Brendan finishes his coffee and comics in peace. Invigorated by the caffeine the president heads to the shower. Two more beautiful naked women are waiting for him. One holds a loufa sponge, the other a bottle of Mane ‘n’ Tail. The shower is running, and steam is filling the room.
Brendan always has his showers at 119 degrees farenheit for three minutes. The scrub he employs is a hard fast one. Pink with a fresh layer of skin, he steps out of the shower and receives his towel from one of the beautiful naked women. The other holds his under clothes waiting for the president to be dry. Two more beautiful naked women have selected the days outfit and await Brendan in his palatial closet. They help him with his daily grooming as he gets dressed. Every detail of the presidents image must be immaculate.

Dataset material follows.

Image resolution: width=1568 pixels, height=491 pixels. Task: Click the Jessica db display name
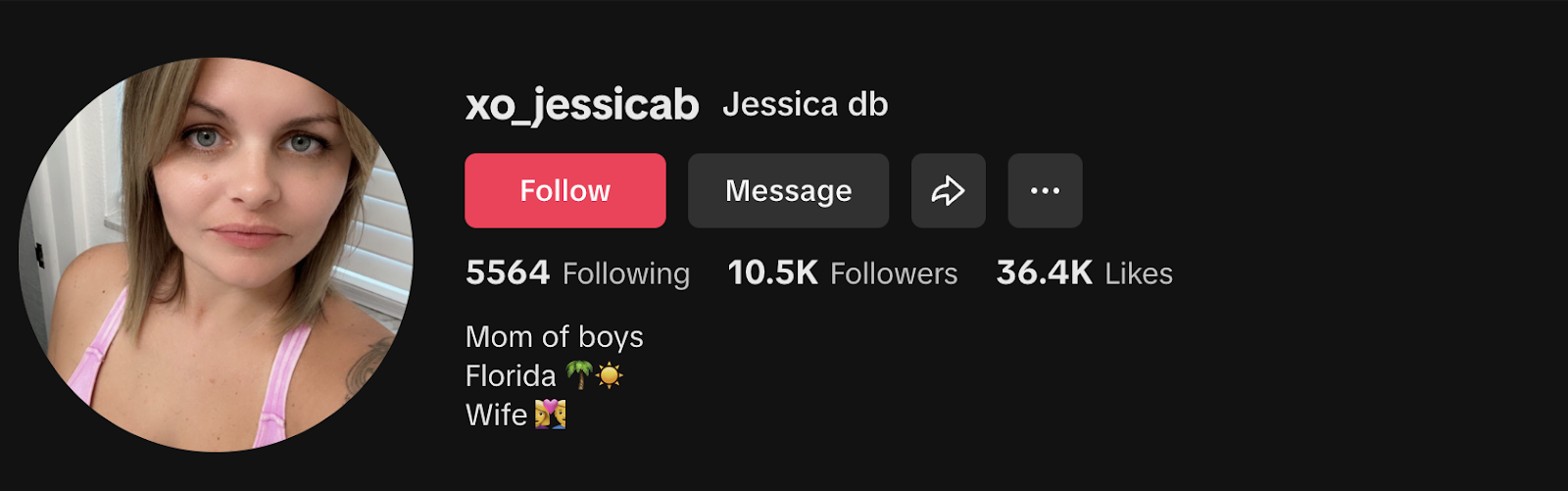(806, 104)
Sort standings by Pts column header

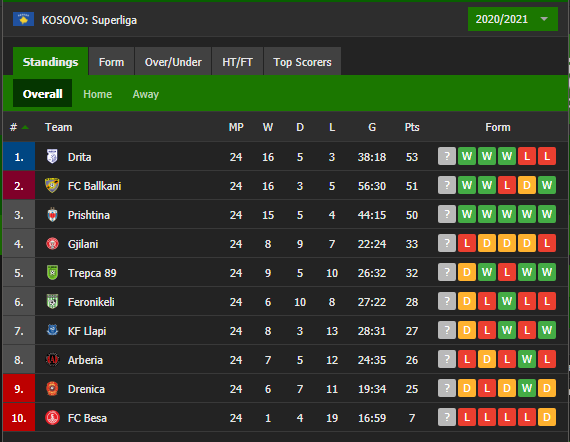pyautogui.click(x=412, y=127)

Brendans phone has been placed at a table for one, in front of a floor to ceiling window. Looking out over Leafs Nation as the sun rises Brendan meditates on the path he walks before he sits down. A beautiful naked woman serves him his usual breakfast, three eggs and a pound of tofu bacon fried in coconut oil. The same beautiful naked woman returns in a moment with a fresh mug of coffee.

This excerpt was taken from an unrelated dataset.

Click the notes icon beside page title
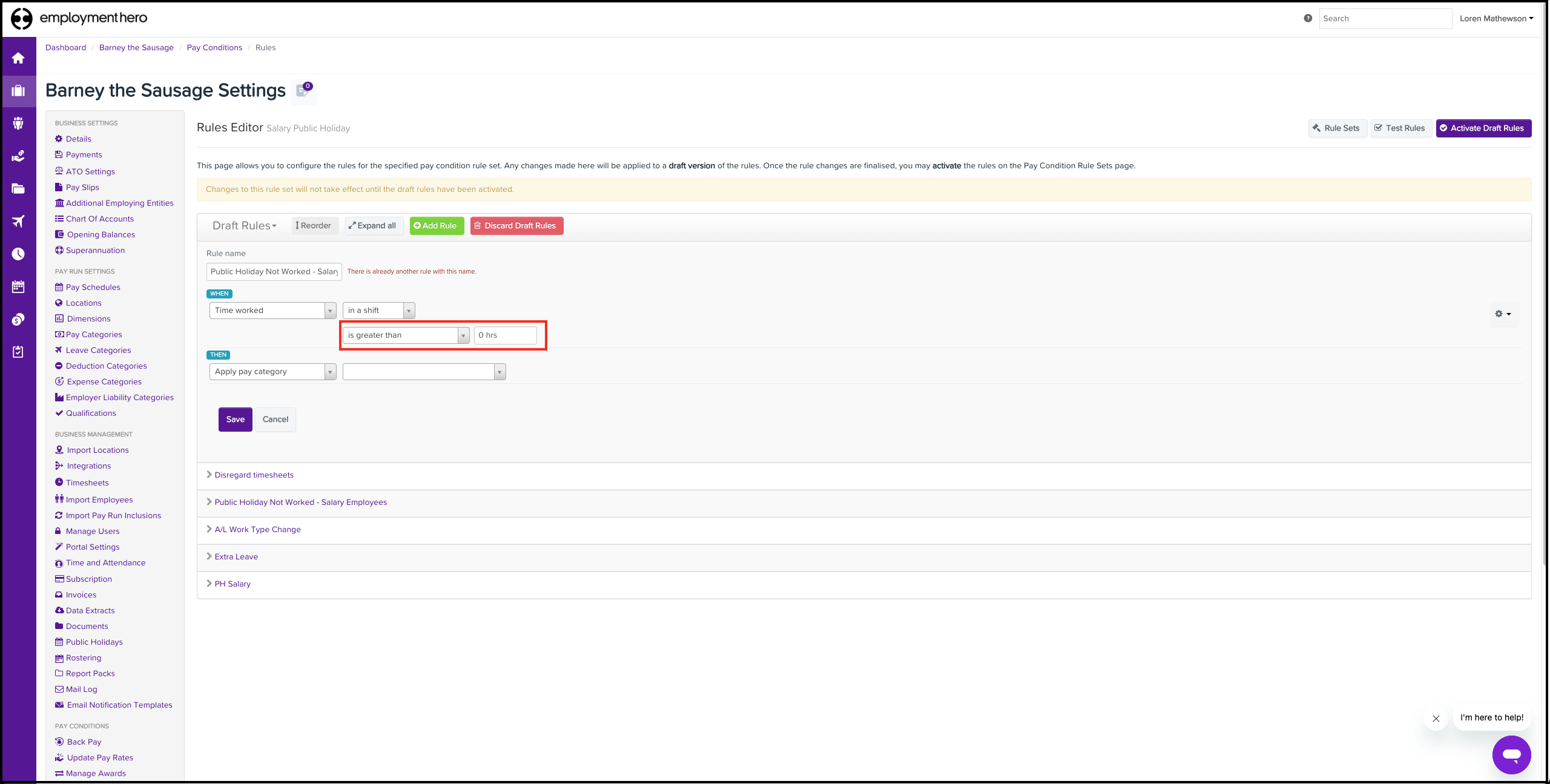 (303, 91)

His phone starts to ring, Brendan checks the caller ID and returns to his breakfast. It takes seven and a half minutes for Brendan to finish. The same caller tries back three more times and Brendan lets it ring to voice mail each time, knowing the sting this causes the ego on the other end. The hook to C.R.E.A.M. by Wu-Tang Clan never gets old which is why it is the standard ringtone on Brendans phone. As he eats, the president is reminded that cash rules everything around most. ‘Dolla’ dolla’ bills y’all.’
The fourth time his phone rings Brendan takes a sip of coffee before he answers.
“Good morning Patrick.”
“Call me Le Roy Shanny.” The hall of fame goalies french accent is really thick today. This tells Brendan a lot.
“What time is it in Colorado?”
“Time. I not know. I am a party with some bikers. Time is good. Listen Shanny, I am call for Joe okay.”
“Joe can call me himself.”
“But he asked for me to call you because he wants to trade. Trade with you.”
“I’m sorry Patrick”
“Le Roy”
“Like I told Joe before, all trades go through my GM.”
“Come on Shanny, Lou is an asshole. You know this. Does Stevie Whyzeeman need to deal with Lou? I bet no. Come on we are all in the Hall buddy. Don’t make us deal to that prick. I know you hire him for this. I respect moves. Come on.”
“All trades go through my GM Patrick.”
“Le Roy.”
“No exceptions, not even for old friends.”
“This is the bullshit Shanny.”
“I’m sorry Patrick.”
“Le Roy.”
“Tell Joe to call Lou. I gotta go.”
“Fuck you.”
Brendan actually gets to finish his coffee in peace, but the clock seems eager to get to quarter to eight. As he stands to leave a beautiful naked woman approaches with his briefcase. She speaks softly, doing her best to make eye contact with the elusive president..
“We are having another orgy on Saturday. Can you and the missus come by?”
“I don’t know.” Brendan is noncommittal knowing how fast his plans can change.
“Please. It’s never as much fun with just us girls.”
Brendan considers her frown for a moment. “Talk to Catherine okay.”
“Oh goody.” There is a spring in the beautiful naked womans step as she turns away.
Brendan does not notice as he steps into his private elevator. The ride is quick since the offices of the President and the GM are only one floor below. The first thing Brendan sees when he walks into Lou Lamoriello’s office is the clock that keeps the time since the Leafs last Stanley Cup win. It strengthens his resolve with every second it counts.
“Your fuckin late.” The silky voice of his surly GM brings Brendan back into the moment. Mark Hunter and Kyle Dubas have made it to the office before Brendan. “Who the fuck shows up late on a fuckin Lous’day.”